Assignment
Copy each of the records below word for word, keeping every line and character unchanged.

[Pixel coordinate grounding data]
_____

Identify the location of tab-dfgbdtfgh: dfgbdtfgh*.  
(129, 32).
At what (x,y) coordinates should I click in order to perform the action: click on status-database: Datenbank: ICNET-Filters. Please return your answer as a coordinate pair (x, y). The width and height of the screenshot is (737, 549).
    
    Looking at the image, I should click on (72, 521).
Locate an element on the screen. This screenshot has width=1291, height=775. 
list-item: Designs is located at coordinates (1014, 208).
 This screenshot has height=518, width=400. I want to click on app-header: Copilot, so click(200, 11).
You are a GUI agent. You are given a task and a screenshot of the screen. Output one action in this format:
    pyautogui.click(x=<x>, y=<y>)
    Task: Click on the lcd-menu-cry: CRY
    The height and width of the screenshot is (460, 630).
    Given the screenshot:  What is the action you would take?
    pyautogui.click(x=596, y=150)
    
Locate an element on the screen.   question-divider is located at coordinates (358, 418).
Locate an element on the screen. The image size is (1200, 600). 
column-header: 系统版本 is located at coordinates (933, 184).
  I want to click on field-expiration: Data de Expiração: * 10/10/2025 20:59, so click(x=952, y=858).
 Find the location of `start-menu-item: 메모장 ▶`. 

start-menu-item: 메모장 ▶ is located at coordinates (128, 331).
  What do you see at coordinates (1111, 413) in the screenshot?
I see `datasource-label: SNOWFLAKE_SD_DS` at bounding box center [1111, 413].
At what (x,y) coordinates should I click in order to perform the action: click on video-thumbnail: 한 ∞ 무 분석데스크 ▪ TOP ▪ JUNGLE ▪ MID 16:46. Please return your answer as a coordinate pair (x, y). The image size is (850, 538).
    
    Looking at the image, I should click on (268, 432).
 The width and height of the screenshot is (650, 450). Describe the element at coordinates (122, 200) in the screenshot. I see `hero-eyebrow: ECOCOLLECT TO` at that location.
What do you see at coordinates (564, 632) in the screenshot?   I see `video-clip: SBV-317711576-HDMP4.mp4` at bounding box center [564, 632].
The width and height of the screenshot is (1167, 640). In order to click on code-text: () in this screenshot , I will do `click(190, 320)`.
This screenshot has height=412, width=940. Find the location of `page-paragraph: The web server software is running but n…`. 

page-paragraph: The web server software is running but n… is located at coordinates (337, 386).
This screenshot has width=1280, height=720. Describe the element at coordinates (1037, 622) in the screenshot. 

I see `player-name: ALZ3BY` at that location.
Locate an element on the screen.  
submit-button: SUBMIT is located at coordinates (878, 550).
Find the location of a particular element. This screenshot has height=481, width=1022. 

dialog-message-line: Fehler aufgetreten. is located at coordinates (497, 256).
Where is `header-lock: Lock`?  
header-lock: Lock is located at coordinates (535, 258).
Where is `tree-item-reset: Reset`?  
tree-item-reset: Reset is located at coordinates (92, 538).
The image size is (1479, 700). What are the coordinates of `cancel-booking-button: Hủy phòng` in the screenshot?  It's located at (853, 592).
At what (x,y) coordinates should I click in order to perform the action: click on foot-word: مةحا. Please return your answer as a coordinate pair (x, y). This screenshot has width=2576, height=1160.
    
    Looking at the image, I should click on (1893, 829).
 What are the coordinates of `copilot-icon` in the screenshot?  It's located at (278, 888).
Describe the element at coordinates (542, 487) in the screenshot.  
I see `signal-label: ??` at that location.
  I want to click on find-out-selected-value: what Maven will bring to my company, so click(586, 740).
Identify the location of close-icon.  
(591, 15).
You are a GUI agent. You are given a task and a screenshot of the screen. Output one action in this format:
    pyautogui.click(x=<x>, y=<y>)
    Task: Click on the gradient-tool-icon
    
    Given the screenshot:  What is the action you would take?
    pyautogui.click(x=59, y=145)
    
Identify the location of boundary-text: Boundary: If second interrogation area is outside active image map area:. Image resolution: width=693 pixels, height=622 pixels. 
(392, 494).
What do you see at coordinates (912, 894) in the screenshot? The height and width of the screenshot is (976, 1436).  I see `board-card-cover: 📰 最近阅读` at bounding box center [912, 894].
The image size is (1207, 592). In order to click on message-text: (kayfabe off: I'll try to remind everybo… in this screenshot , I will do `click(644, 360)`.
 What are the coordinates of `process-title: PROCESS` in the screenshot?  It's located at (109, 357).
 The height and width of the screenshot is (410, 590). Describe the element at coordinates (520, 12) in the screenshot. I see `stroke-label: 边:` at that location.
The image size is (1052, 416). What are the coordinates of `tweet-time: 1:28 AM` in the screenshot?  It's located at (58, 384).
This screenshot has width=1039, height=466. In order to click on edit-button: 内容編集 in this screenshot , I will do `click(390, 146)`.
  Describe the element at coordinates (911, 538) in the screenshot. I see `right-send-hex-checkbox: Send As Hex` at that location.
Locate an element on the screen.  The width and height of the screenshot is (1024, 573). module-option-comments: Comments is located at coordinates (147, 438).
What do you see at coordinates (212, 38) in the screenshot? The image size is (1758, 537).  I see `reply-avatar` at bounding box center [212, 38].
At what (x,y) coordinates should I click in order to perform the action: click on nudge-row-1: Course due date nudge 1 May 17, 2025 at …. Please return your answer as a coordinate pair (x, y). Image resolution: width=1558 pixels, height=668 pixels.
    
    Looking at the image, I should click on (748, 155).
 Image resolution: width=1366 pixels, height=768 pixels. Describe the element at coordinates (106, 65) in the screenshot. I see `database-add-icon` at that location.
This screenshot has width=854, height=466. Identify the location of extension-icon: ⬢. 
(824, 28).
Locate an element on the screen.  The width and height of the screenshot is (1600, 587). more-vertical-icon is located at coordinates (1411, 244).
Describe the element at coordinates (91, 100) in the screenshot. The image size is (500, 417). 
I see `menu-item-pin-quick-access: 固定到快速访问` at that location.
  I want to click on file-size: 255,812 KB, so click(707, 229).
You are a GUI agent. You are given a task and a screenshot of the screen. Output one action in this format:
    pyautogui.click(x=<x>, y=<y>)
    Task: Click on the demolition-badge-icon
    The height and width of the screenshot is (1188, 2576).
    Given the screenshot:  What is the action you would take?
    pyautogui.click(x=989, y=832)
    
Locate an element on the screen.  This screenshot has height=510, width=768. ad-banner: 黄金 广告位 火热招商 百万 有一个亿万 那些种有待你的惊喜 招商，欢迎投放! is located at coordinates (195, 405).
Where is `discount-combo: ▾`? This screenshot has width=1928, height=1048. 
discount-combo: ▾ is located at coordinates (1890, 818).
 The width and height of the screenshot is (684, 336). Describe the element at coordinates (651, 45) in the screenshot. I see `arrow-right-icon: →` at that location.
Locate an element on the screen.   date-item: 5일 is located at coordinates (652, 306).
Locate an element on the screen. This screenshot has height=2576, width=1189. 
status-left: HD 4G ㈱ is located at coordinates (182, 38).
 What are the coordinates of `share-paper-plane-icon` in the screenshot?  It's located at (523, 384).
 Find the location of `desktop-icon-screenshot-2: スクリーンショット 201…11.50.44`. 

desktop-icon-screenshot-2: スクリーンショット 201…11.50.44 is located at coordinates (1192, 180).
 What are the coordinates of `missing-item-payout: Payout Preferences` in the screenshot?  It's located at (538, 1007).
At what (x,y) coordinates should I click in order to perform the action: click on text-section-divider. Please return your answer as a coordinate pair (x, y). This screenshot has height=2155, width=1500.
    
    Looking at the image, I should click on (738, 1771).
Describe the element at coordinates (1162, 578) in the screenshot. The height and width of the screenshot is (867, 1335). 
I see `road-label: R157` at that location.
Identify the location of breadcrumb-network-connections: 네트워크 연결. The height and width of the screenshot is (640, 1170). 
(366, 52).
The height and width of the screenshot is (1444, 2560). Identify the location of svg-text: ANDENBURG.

_____

Result
Identify the location of tab-dfgbdtfgh: dfgbdtfgh*.  
(129, 32).
At what (x,y) coordinates should I click in order to perform the action: click on status-database: Datenbank: ICNET-Filters. Please return your answer as a coordinate pair (x, y). The width and height of the screenshot is (737, 549).
    
    Looking at the image, I should click on (72, 521).
Locate an element on the screen. This screenshot has width=1291, height=775. 
list-item: Designs is located at coordinates (1014, 208).
 This screenshot has height=518, width=400. I want to click on app-header: Copilot, so click(200, 11).
You are a GUI agent. You are given a task and a screenshot of the screen. Output one action in this format:
    pyautogui.click(x=<x>, y=<y>)
    Task: Click on the lcd-menu-cry: CRY
    The height and width of the screenshot is (460, 630).
    Given the screenshot:  What is the action you would take?
    pyautogui.click(x=596, y=150)
    
Locate an element on the screen.   question-divider is located at coordinates (358, 418).
Locate an element on the screen. The image size is (1200, 600). 
column-header: 系统版本 is located at coordinates (933, 184).
  I want to click on field-expiration: Data de Expiração: * 10/10/2025 20:59, so click(x=952, y=858).
 Find the location of `start-menu-item: 메모장 ▶`. 

start-menu-item: 메모장 ▶ is located at coordinates (128, 331).
  What do you see at coordinates (1111, 413) in the screenshot?
I see `datasource-label: SNOWFLAKE_SD_DS` at bounding box center [1111, 413].
At what (x,y) coordinates should I click in order to perform the action: click on video-thumbnail: 한 ∞ 무 분석데스크 ▪ TOP ▪ JUNGLE ▪ MID 16:46. Please return your answer as a coordinate pair (x, y). The image size is (850, 538).
    
    Looking at the image, I should click on (268, 432).
 The width and height of the screenshot is (650, 450). Describe the element at coordinates (122, 200) in the screenshot. I see `hero-eyebrow: ECOCOLLECT TO` at that location.
What do you see at coordinates (564, 632) in the screenshot?   I see `video-clip: SBV-317711576-HDMP4.mp4` at bounding box center [564, 632].
The width and height of the screenshot is (1167, 640). In order to click on code-text: () in this screenshot , I will do `click(190, 320)`.
This screenshot has height=412, width=940. Find the location of `page-paragraph: The web server software is running but n…`. 

page-paragraph: The web server software is running but n… is located at coordinates (337, 386).
This screenshot has width=1280, height=720. Describe the element at coordinates (1037, 622) in the screenshot. 

I see `player-name: ALZ3BY` at that location.
Locate an element on the screen.  
submit-button: SUBMIT is located at coordinates (878, 550).
Find the location of a particular element. This screenshot has height=481, width=1022. 

dialog-message-line: Fehler aufgetreten. is located at coordinates (497, 256).
Where is `header-lock: Lock`?  
header-lock: Lock is located at coordinates (535, 258).
Where is `tree-item-reset: Reset`?  
tree-item-reset: Reset is located at coordinates (92, 538).
The image size is (1479, 700). What are the coordinates of `cancel-booking-button: Hủy phòng` in the screenshot?  It's located at (853, 592).
At what (x,y) coordinates should I click in order to perform the action: click on foot-word: مةحا. Please return your answer as a coordinate pair (x, y). This screenshot has width=2576, height=1160.
    
    Looking at the image, I should click on (1893, 829).
 What are the coordinates of `copilot-icon` in the screenshot?  It's located at (278, 888).
Describe the element at coordinates (542, 487) in the screenshot.  
I see `signal-label: ??` at that location.
  I want to click on find-out-selected-value: what Maven will bring to my company, so click(586, 740).
Identify the location of close-icon.  
(591, 15).
You are a GUI agent. You are given a task and a screenshot of the screen. Output one action in this format:
    pyautogui.click(x=<x>, y=<y>)
    Task: Click on the gradient-tool-icon
    
    Given the screenshot:  What is the action you would take?
    pyautogui.click(x=59, y=145)
    
Identify the location of boundary-text: Boundary: If second interrogation area is outside active image map area:. Image resolution: width=693 pixels, height=622 pixels. 
(392, 494).
What do you see at coordinates (912, 894) in the screenshot? The height and width of the screenshot is (976, 1436).  I see `board-card-cover: 📰 最近阅读` at bounding box center [912, 894].
The image size is (1207, 592). In order to click on message-text: (kayfabe off: I'll try to remind everybo… in this screenshot , I will do `click(644, 360)`.
 What are the coordinates of `process-title: PROCESS` in the screenshot?  It's located at (109, 357).
 The height and width of the screenshot is (410, 590). Describe the element at coordinates (520, 12) in the screenshot. I see `stroke-label: 边:` at that location.
The image size is (1052, 416). What are the coordinates of `tweet-time: 1:28 AM` in the screenshot?  It's located at (58, 384).
This screenshot has width=1039, height=466. In order to click on edit-button: 内容編集 in this screenshot , I will do `click(390, 146)`.
  Describe the element at coordinates (911, 538) in the screenshot. I see `right-send-hex-checkbox: Send As Hex` at that location.
Locate an element on the screen.  The width and height of the screenshot is (1024, 573). module-option-comments: Comments is located at coordinates (147, 438).
What do you see at coordinates (212, 38) in the screenshot? The image size is (1758, 537).  I see `reply-avatar` at bounding box center [212, 38].
At what (x,y) coordinates should I click in order to perform the action: click on nudge-row-1: Course due date nudge 1 May 17, 2025 at …. Please return your answer as a coordinate pair (x, y). Image resolution: width=1558 pixels, height=668 pixels.
    
    Looking at the image, I should click on (748, 155).
 Image resolution: width=1366 pixels, height=768 pixels. Describe the element at coordinates (106, 65) in the screenshot. I see `database-add-icon` at that location.
This screenshot has width=854, height=466. Identify the location of extension-icon: ⬢. 
(824, 28).
Locate an element on the screen.  The width and height of the screenshot is (1600, 587). more-vertical-icon is located at coordinates (1411, 244).
Describe the element at coordinates (91, 100) in the screenshot. The image size is (500, 417). 
I see `menu-item-pin-quick-access: 固定到快速访问` at that location.
  I want to click on file-size: 255,812 KB, so click(707, 229).
You are a GUI agent. You are given a task and a screenshot of the screen. Output one action in this format:
    pyautogui.click(x=<x>, y=<y>)
    Task: Click on the demolition-badge-icon
    The height and width of the screenshot is (1188, 2576).
    Given the screenshot:  What is the action you would take?
    pyautogui.click(x=989, y=832)
    
Locate an element on the screen.  This screenshot has height=510, width=768. ad-banner: 黄金 广告位 火热招商 百万 有一个亿万 那些种有待你的惊喜 招商，欢迎投放! is located at coordinates (195, 405).
Where is `discount-combo: ▾`? This screenshot has width=1928, height=1048. 
discount-combo: ▾ is located at coordinates (1890, 818).
 The width and height of the screenshot is (684, 336). Describe the element at coordinates (651, 45) in the screenshot. I see `arrow-right-icon: →` at that location.
Locate an element on the screen.   date-item: 5일 is located at coordinates (652, 306).
Locate an element on the screen. This screenshot has height=2576, width=1189. 
status-left: HD 4G ㈱ is located at coordinates (182, 38).
 What are the coordinates of `share-paper-plane-icon` in the screenshot?  It's located at (523, 384).
 Find the location of `desktop-icon-screenshot-2: スクリーンショット 201…11.50.44`. 

desktop-icon-screenshot-2: スクリーンショット 201…11.50.44 is located at coordinates (1192, 180).
 What are the coordinates of `missing-item-payout: Payout Preferences` in the screenshot?  It's located at (538, 1007).
At what (x,y) coordinates should I click in order to perform the action: click on text-section-divider. Please return your answer as a coordinate pair (x, y). This screenshot has height=2155, width=1500.
    
    Looking at the image, I should click on (738, 1771).
Describe the element at coordinates (1162, 578) in the screenshot. The height and width of the screenshot is (867, 1335). 
I see `road-label: R157` at that location.
Identify the location of breadcrumb-network-connections: 네트워크 연결. The height and width of the screenshot is (640, 1170). 
(366, 52).
The height and width of the screenshot is (1444, 2560). Identify the location of svg-text: ANDENBURG.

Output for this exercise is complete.